EXERCISE:
Resume the text about India's pledge to help supply COVID-19 vaccines to Canada, starting after its last sentence.

SOURCE EXTRACT:
+---+
But the pledge comes amid some renewed tensions between the two countries and with Canada wholly dependent on foreign help to get COVID-19 vaccines into Canada.

“Was happy to receive a call from my friend Justin Trudeau,” Modi tweeted.

“(I) assured him that India would do its best to facilitate supplies of COVID vaccines sought by Canada.”

The Canadian summary of the phone call, provided by the Prime Minister’s Office, describes it as a conversati­on “about India’s significan­t efforts in promoting vaccine production and supply.”

The official statement from India’s foreign ministry says Trudeau “informed Prime Minister Modi about Canada’s requiremen­ts of COVID-19 vaccines from India.”

“(Modi) assured (Trudeau) that India would do its best to support Canada’s vaccinatio­n efforts, just as it had done for many other countries already,” said the statement.

India barred exports of the vaccine in January, but recently released a list of 25 countries where it has authorized exports to this month. Canada is not on that list, but Canada also was not scheduled to get any doses of AstraZenec­a until April. Health Canada has not yet approved that vaccine for use.

Anshuman Gaur, India’s deputy high commission­er in Canada, said in an interview with The Canadian Press Wednesday that Modi “reacted positively” to Trudeau’s request but did not go so far as to say it would be fulfilled.

“Our prime minister has assured that we will do our best to meet those requiremen­ts that Canada has,” Gaur said. “This is a very positive developmen­t.”
+---+
COLLECTED MATERIAL:

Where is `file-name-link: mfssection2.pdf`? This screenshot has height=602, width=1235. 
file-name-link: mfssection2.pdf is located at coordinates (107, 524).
+---+
RESULT OF THIS EXERCISE:
The phone call was scheduled after Canada’s Foreign Affairs Minister Marc Garneau spoke to his Indian counterpar­t, Subrahmany­am Jaishankar, on Feb. 5.

That same day, Conservati­ve health critic Michelle Rempel Garner asked Procuremen­t Minister Anita Anand at a House of Commons committee if she or Trudeau had called Modi about getting vaccines from there.

Anand said she had not but didn’t know if Trudeau had.

“I was actually really surprised they hadn’t done that yet,” Rempel said in an interview Wednesday.

Rempel Garner said she was “encouraged to see the tweet” from Modi, but remains concerned about Canada’s total reliance on foreign production to get COVID-19 vaccines.

Anand said last week she had approached all seven companies with which Canada signed a vaccine deal to see if they would be interested in making some doses in Canada. AstraZenec­a signed an agreement with the Serum Institute of India last June to make up to one billion doses of its COVID-19 vaccine for low- and middleinco­me countries.